── PROVIDED MATERIAL
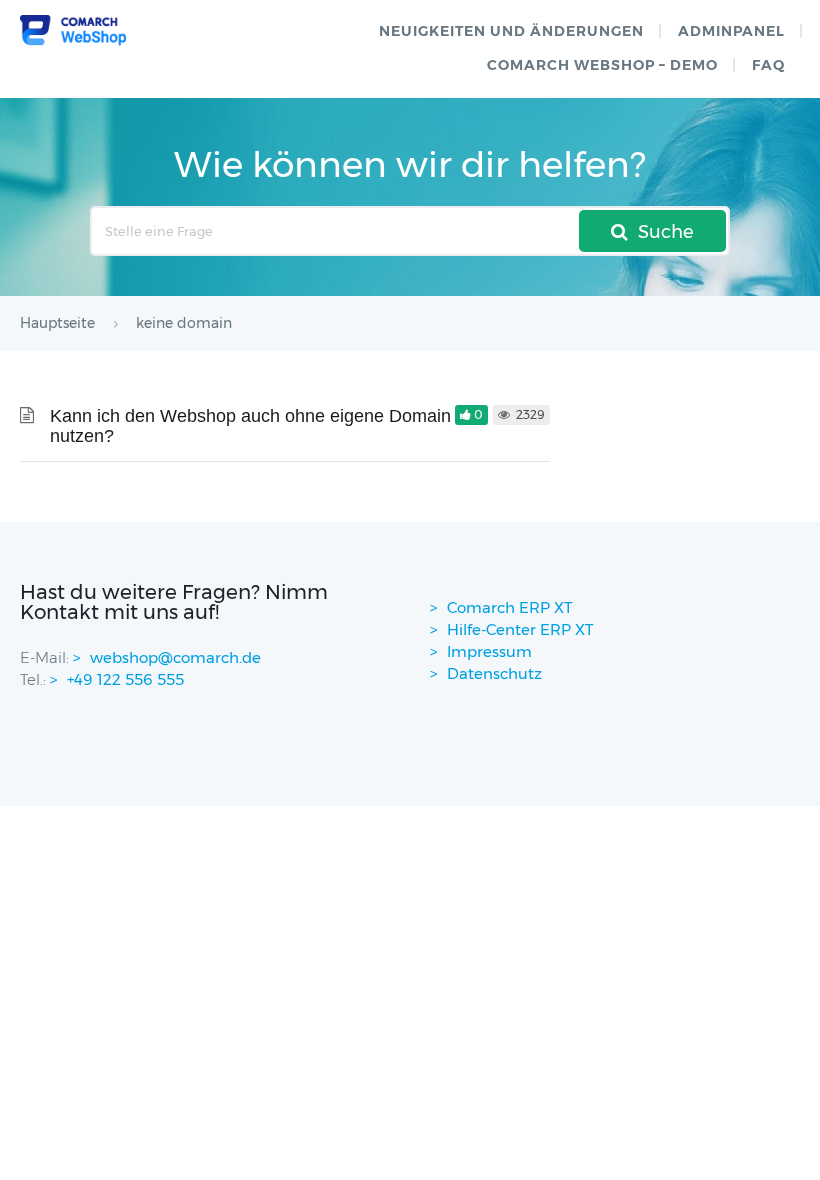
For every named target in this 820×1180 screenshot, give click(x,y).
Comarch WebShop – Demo (602, 65)
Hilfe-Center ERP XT (520, 629)
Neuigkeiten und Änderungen (511, 31)
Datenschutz (494, 673)
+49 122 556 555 (125, 679)
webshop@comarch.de (175, 657)
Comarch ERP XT (510, 607)
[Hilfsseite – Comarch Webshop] (73, 30)
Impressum (489, 651)
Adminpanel (731, 31)
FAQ (768, 65)
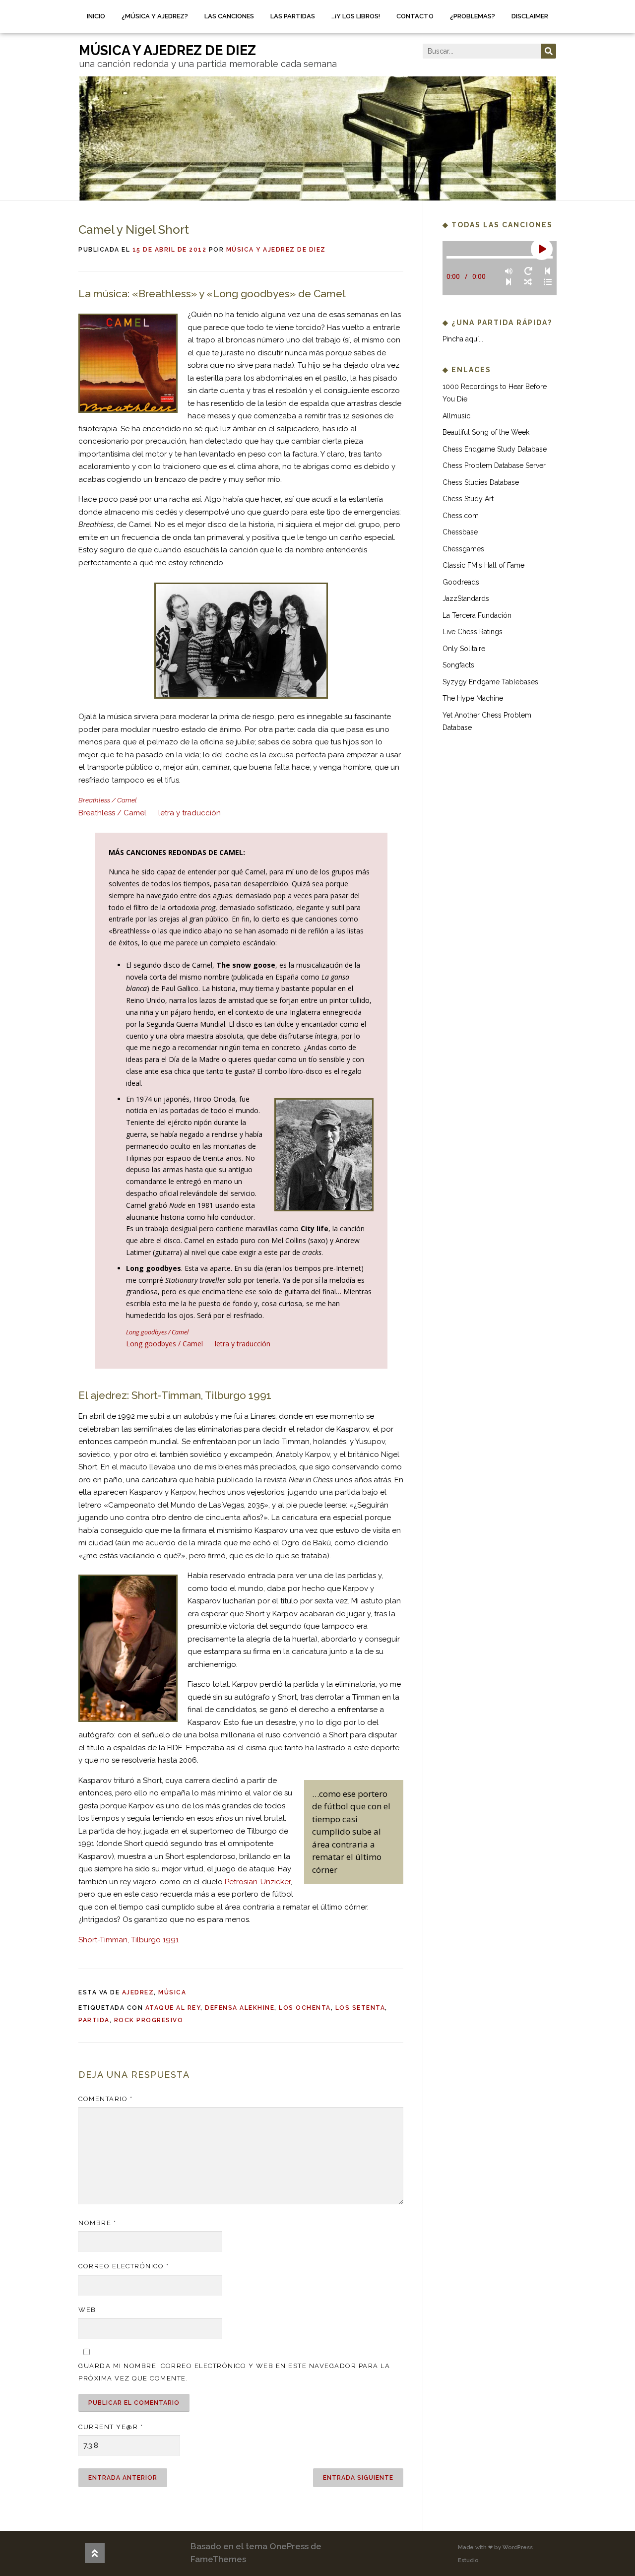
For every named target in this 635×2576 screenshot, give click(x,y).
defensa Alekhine (239, 2007)
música (172, 1992)
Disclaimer (529, 16)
────
EXERCISE DETAILS: Return each entry exactly as it stands above, apart from any images.

ANSWER TO THIS EXERCISE:
For every named target in this 820×1180 screenshot, give click(x,y).
Comarch WebShop – Demo (602, 65)
Hilfe-Center ERP XT (520, 629)
Neuigkeiten und Änderungen (511, 31)
Datenschutz (494, 673)
+49 122 556 555 (125, 679)
webshop@comarch.de (175, 657)
Comarch ERP XT (510, 607)
[Hilfsseite – Comarch Webshop] (73, 30)
Impressum (489, 651)
Adminpanel (731, 31)
FAQ (768, 65)
For every named target in this 635×2576 screenshot, give click(x,y).
defensa Alekhine (239, 2007)
música (172, 1992)
Disclaimer (529, 16)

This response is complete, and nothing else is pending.